There is a division in most organizations between Software Engineers (SWEs) and Site Reliability Engineers (SRE)/DevOps folks. SRE and DevOps have slightly different meanings but I'm using them interchangeably here. Typically, Software Engineers write code, and SREs ensure that code runs smoothly in a production environment. SRE/DevOps folks write code too, of course, although they typically work on different flavors of projects from SWEs.

DevOps is difficult. It's psychologically taxing if people only interact with you when they have a problem. I truly appreciate all the hard work DevOps and SRE folks do to keep the servers running! The psychological toll is exacerbated by the divide that sometimes exists between SWE and SRE folks. "It works on my machine, prod is not my problem" is a problematic but sadly common SWE attitude.

Having SWEs go on call to support the code that they write is a good thing, organizationally speaking. Reliability should be everybody's responsibility. SWE on call bridges the SWE/SRE empathy gap by making everybody invested in operational excellence.

That said, work life balance is also important. If you're considering accepting a SWE job that requires on call duties, here are some questions you can ask yourself to assess the operational health of your potential team.

How many people are on the rotation?
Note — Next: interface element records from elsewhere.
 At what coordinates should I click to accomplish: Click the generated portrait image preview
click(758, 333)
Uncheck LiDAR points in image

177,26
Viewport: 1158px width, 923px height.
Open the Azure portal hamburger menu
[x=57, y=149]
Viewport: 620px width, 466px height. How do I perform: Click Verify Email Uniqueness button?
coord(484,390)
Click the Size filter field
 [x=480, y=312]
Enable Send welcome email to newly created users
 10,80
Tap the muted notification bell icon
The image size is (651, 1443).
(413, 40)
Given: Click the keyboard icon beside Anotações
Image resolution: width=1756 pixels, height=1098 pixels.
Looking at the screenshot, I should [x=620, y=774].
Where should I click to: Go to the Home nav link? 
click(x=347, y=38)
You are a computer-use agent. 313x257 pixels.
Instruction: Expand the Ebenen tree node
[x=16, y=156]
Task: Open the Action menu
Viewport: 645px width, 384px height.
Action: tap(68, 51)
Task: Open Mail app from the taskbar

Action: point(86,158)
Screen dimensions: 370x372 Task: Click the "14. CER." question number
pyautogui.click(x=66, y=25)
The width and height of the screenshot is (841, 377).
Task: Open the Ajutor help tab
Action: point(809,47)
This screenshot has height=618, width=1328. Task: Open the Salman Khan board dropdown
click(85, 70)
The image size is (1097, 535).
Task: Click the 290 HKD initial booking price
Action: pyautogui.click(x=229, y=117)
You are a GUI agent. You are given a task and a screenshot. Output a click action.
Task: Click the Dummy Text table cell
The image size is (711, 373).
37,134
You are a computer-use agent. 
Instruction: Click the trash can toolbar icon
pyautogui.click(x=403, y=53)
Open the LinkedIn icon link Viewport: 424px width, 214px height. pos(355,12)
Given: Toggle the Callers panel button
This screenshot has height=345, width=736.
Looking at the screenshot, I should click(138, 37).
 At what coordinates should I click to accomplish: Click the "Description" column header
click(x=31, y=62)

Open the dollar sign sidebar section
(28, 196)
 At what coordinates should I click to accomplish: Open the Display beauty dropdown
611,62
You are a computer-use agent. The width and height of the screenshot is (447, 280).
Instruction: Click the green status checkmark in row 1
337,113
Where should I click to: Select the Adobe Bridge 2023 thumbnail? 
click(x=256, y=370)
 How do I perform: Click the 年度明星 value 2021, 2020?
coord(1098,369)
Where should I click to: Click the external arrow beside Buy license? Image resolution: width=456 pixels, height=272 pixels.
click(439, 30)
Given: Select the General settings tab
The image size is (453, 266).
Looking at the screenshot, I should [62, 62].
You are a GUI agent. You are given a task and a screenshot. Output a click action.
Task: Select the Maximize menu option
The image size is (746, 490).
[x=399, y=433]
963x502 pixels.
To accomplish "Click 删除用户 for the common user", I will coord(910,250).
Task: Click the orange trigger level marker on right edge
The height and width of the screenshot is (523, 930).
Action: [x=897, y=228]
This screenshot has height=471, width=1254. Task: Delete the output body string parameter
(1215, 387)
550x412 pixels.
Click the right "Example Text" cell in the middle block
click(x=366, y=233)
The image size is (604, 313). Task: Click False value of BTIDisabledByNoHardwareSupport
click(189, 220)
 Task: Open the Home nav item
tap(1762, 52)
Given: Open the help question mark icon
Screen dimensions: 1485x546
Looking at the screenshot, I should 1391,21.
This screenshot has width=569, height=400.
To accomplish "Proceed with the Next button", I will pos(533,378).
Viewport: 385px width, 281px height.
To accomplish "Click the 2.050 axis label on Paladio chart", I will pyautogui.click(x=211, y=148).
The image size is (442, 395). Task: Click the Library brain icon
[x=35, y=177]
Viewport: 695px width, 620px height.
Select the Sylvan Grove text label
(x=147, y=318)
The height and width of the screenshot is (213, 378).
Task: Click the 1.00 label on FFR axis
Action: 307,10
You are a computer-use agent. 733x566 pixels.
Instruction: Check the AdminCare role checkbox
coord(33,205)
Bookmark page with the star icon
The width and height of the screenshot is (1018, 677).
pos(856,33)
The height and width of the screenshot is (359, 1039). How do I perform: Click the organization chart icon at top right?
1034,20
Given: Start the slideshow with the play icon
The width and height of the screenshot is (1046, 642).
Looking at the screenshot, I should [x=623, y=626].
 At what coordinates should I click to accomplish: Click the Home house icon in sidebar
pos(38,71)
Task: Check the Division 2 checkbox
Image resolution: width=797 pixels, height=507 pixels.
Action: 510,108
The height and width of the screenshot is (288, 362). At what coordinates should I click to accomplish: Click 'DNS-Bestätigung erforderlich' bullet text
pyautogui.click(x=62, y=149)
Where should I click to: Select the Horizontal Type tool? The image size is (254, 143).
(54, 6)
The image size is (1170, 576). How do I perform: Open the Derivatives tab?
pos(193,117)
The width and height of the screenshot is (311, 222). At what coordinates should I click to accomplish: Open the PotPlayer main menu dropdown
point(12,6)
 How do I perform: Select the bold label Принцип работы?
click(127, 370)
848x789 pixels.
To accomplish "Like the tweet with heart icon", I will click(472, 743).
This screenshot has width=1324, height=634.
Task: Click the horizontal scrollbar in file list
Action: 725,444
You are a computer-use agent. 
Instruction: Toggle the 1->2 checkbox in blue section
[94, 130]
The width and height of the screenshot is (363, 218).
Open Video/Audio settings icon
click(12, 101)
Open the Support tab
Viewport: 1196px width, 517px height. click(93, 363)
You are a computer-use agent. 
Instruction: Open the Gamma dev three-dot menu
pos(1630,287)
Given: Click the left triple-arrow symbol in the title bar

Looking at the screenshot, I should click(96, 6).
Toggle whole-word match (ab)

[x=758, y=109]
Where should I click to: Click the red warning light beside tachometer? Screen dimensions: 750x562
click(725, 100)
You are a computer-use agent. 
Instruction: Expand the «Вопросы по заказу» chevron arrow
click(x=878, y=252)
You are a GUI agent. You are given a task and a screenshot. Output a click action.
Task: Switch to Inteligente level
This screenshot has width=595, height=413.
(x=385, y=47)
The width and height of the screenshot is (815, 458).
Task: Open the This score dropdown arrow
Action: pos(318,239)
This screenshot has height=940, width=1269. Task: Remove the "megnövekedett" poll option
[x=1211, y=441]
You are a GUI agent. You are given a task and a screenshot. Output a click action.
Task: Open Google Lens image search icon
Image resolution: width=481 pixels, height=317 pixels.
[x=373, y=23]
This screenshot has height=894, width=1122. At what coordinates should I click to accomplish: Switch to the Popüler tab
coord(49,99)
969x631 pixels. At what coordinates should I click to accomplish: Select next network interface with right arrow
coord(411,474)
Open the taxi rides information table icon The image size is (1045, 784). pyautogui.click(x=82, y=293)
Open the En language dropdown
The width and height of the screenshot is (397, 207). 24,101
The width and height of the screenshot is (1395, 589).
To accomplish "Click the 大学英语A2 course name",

On my previous team, we had 7-8 people. Going on call for a week once every two months didn't mess with my life too much. Relatedly, does the manager have plans for how to not burn people out if suddenly the rotation shrinks a lot?
What are the state of the services you're supporting? Are they a pile of technical debt, held together with TODOs and bubble gum?
Do people maintain their alerts and adjust thresholds? Nothing sucks more than getting repeatedly woken up for something that is not even a problem due to a poorly tuned alert.
Are the runbooks in good shape? Do they describe in detail how to access the different fleets of servers and run common commands?
Are production readiness reviews conducted before launching new apps and services? Do people actually have good discipline about incident review and remediation? Do the SWEs partner with a SRE/Ops person to iterate towards better reliability practices?
How fast are you expected to respond to pages? I've heard Google.com traffic SRE's have like a 30 second SLA, meaning they have to get coverage to go to the toilet. 5 minutes is a lot more human.
What are escalation paths like if primary on call can't solve the problem at hand?
How good is the tooling for debugging production problems? Does your company pay for services like Honeycomb.io or Datadog? Or are you stuck with some poorly documented homegrown artisanal distributed tracing framework?
What's the deploy cadence for the services you'll be supporting? More frequent deploys make it easier to identify the specific commit causing a problem, as there's less commits in each release. Since the solution to many operational woes is rolling back the last deploy, how fast is the rollback process?

Of course, no team will ever have perfect operational health; at some level all code is technical debt.

If the team is by and large following reliability best practices, the occasional on call shift can be a little novel, even exciting. It's a chance to learn new things and have an impact.

SWEs, have you ever taken a role that involved on call? If so what did you like or dislike about it?

SRE/DevOps folks, what are some ways you'd like to see SWEs work more effectively with you?